» **STATED GOAL**
Can you copy the lines from the one containing "Click the orange 导出 export button" through the end of the rows, replacing "orange" with "blue", changing nothing else, and omitting the pictures?

Rows from a screen grounding dataset
## Begin

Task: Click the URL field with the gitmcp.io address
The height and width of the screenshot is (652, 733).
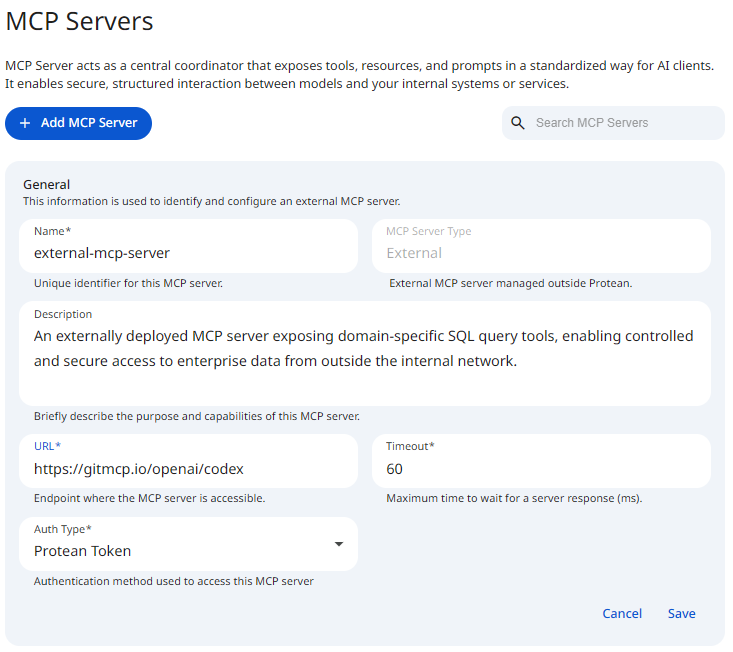Action: (188, 468)
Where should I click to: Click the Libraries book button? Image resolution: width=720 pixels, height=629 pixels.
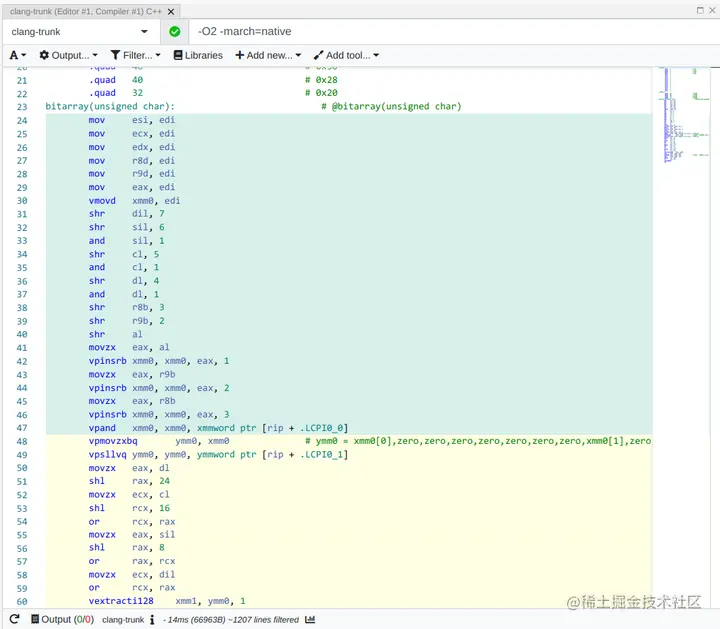pyautogui.click(x=198, y=55)
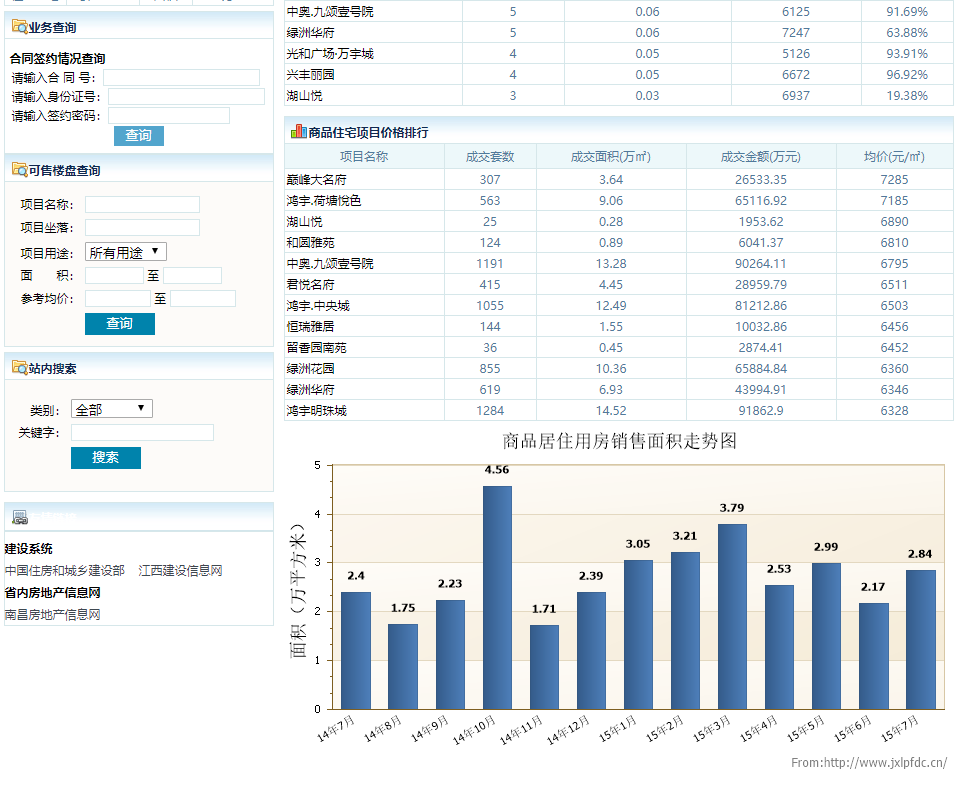Click the bar chart icon beside 商品住宅项目价格排行
The image size is (956, 798).
point(298,131)
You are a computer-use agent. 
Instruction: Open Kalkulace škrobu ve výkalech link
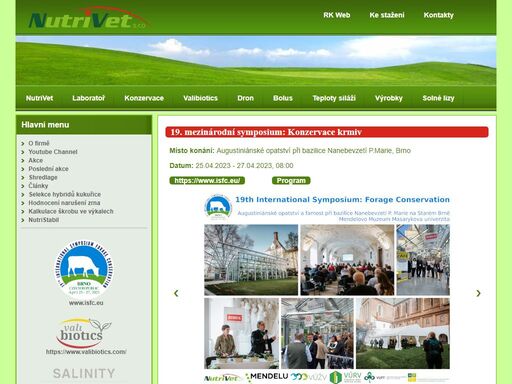pyautogui.click(x=71, y=211)

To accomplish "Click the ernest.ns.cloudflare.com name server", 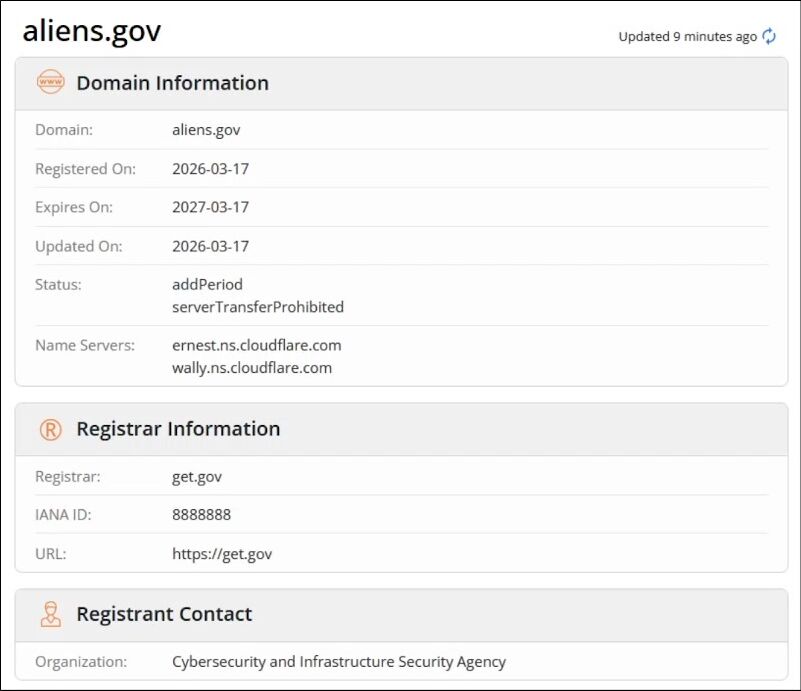I will point(257,345).
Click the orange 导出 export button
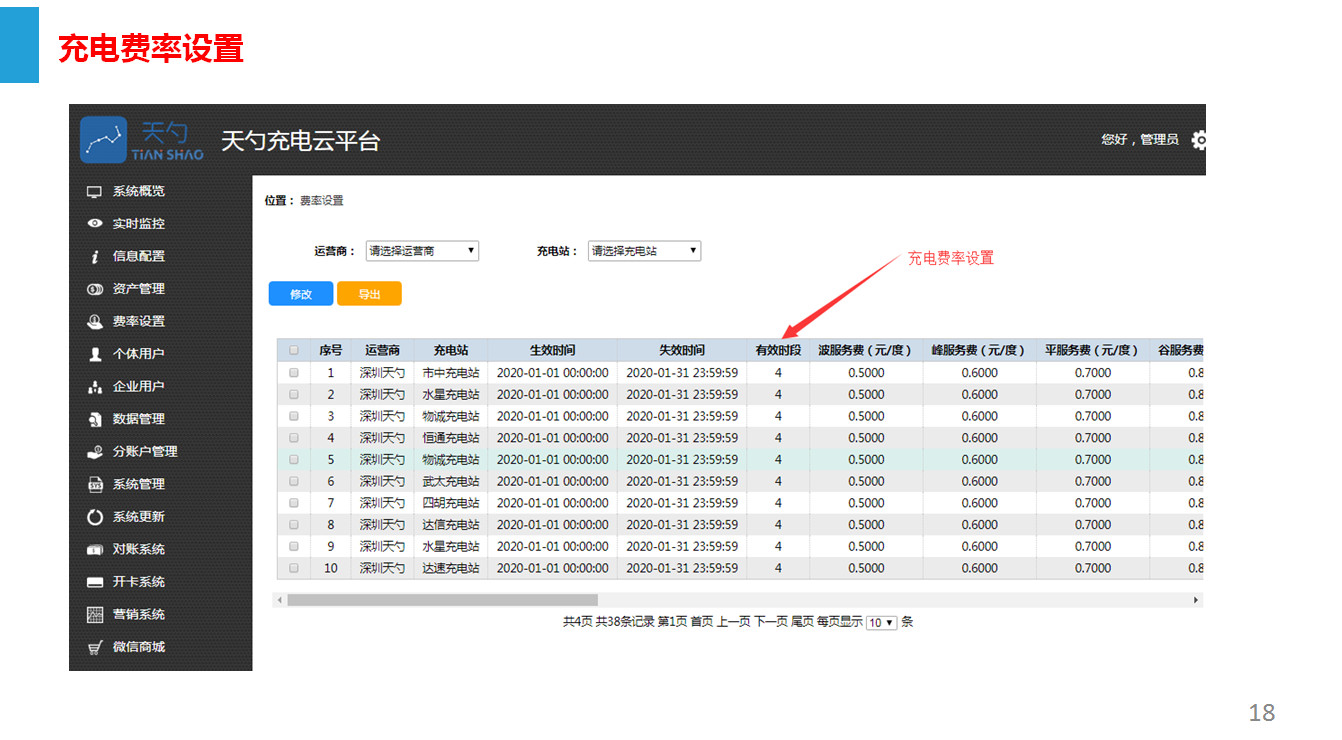1342x740 pixels. 369,294
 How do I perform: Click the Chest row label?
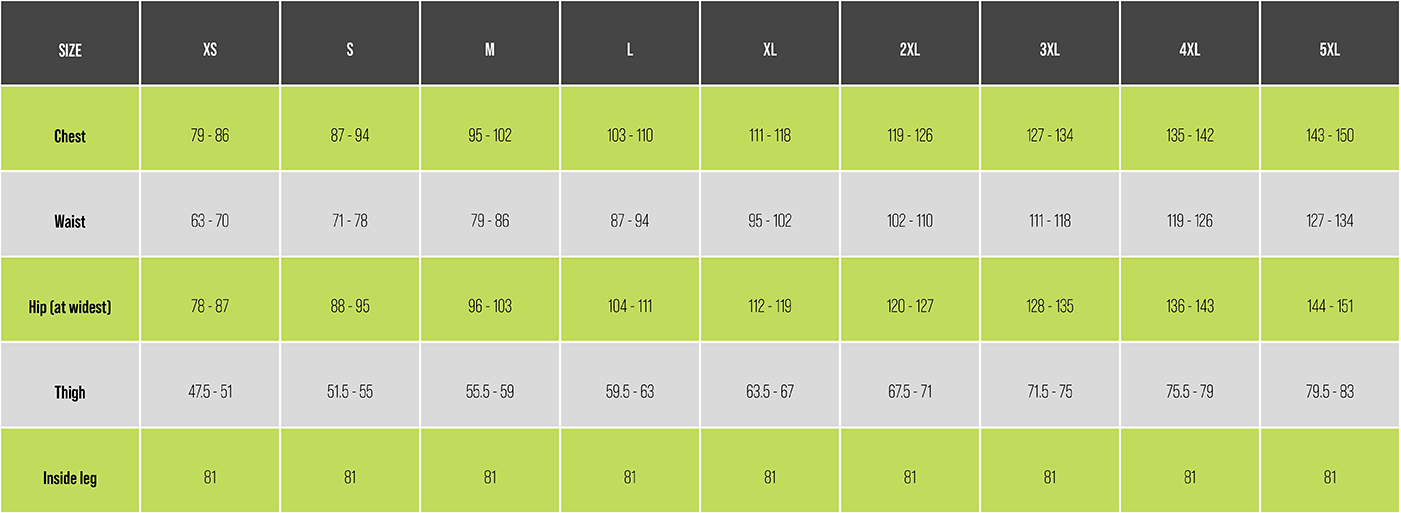[70, 136]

## End

» **FINISHED ANSWER**
Click the blue 导出 export button
1342x740 pixels. 369,294
 How do I perform: Click the Chest row label?
[70, 136]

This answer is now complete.